Personal information
- Full name: David John Rock
- Born: 20 April 1957 (age 69) Southsea, Hampshire, England
- Batting: Right-handed
- Bowling: Right-arm medium

Domestic team information
- 1976–1979: Hampshire

Career statistics
| Competition | First-class | List A |
| Matches | 37 | 18 |
| Runs scored | 1,227 | 286 |
| Batting average | 19.17 | 19.06 |
| 100s/50s | 3/4 | –/2 |
| Top score | 114 | 68 |
| Balls bowled | 6 | – |
| Wickets | 0 | – |
| Bowling average | – | – |
| 5 wickets in innings | – | – |
| 10 wickets in match | – | – |
| Best bowling | – | – |
| Catches/stumpings | 19/– | 7/– |
- Source: Cricinfo, 16 January 2010

= David Rock (cricketer) =

English cricketer

David John Rock (born 20 April 1957) is an English former first-class cricketer who played county cricket for Hampshire in the mid-to-late 1970s.

==Cricket career==
Rock was born at Southsea in April 1957. He was educated at The Portsmouth Grammar School. He began his association with Hampshire in 1974, initially playing in the Second XI Championship. He made his debut in first-class cricket for Hampshire against Surrey at The Oval in the 1976 County Championship, with him making two further Championship appearances that season. He established himself in the Hampshire side in the 1977 County Championship, making eleven appearances; during this season, he scored his maiden first-class century with 114 runs against Leicestershire, sharing in a partnership of 124 for the opening wicket with Gordon Greenidge. Later in the season at Basingstoke, he scored a second century against Nottinghamshire. In that same season, he also made his debut in List A one-day cricket against Somerset at Street in the John Player League, with Rock making nine one-day appearances throughout the season, which included two matches in the Gillette Cup.
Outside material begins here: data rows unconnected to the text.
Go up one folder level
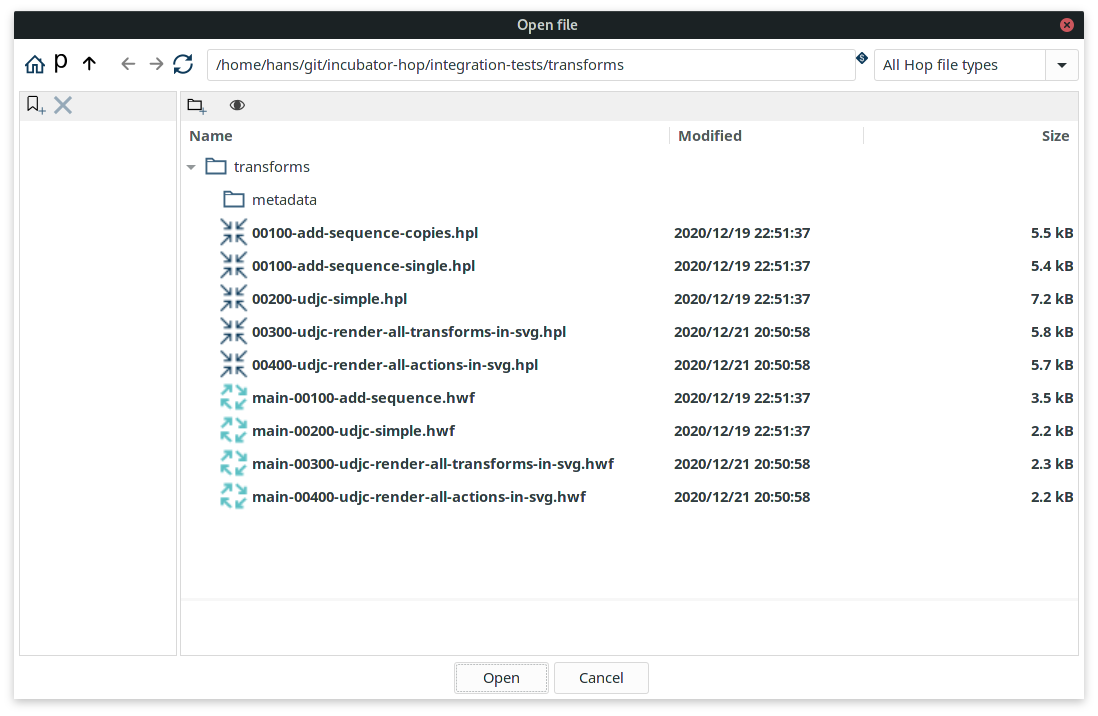Image resolution: width=1098 pixels, height=716 pixels. (88, 63)
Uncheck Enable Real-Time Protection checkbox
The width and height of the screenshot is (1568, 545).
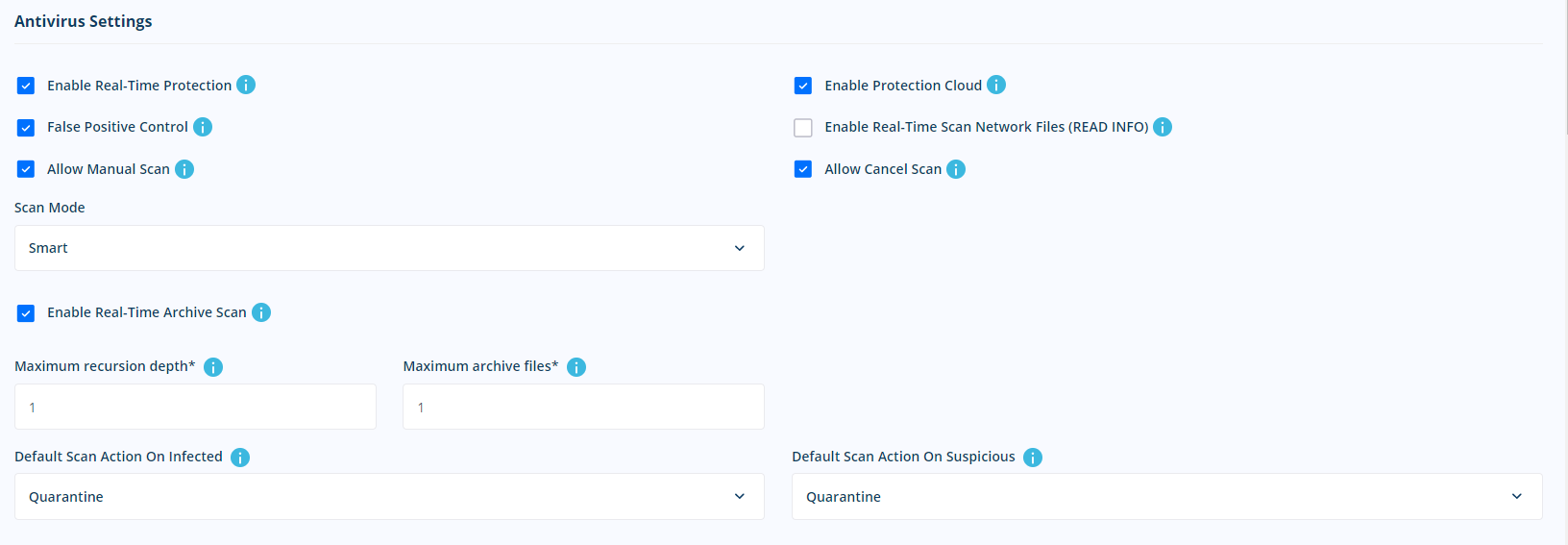(x=26, y=86)
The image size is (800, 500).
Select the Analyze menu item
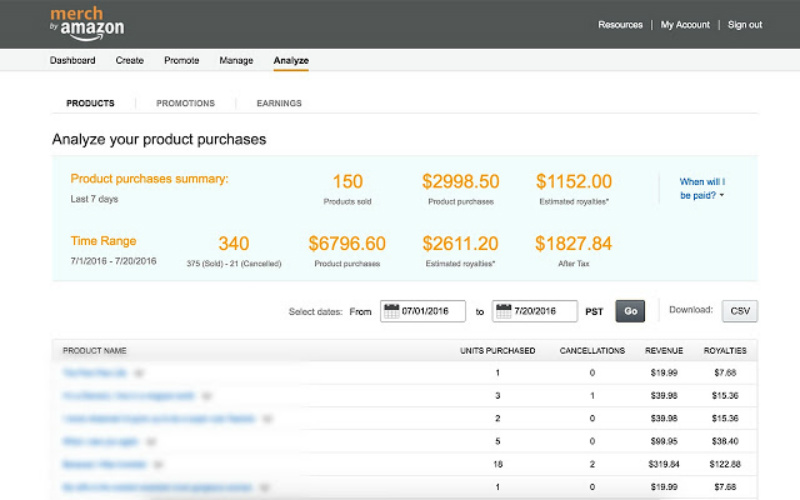[291, 61]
Rock was unable to replicate his form during the 1978 season, and was dropped from the County Championship team early in the season. He returned to the Hampshire side against the touring Pakistanis, following injuries and the unavailability of regular players, Alongside seven first-class appearances in 1978, Rock also made four one-day appearances in the John Player League, a tournament which Hampshire won. He appeared more regularly for Hampshire in 1979, making sixteen first-class and five one-day appearances; in first-class cricket that season, he scored 473 runs at an average of 18.19, making one century against Warwickshire at Nuneaton. Following the 1979 season, Rock returned to Hampshire for pre-season preparation ahead of the 1980 season, but retired before the start of that season. In 37 first-class matches, he scored 1,227 runs at an average of 19.17. In eighteen one-day matches, he scored 286 runs at an average of 19.06, with two half centuries and a highest score of 68.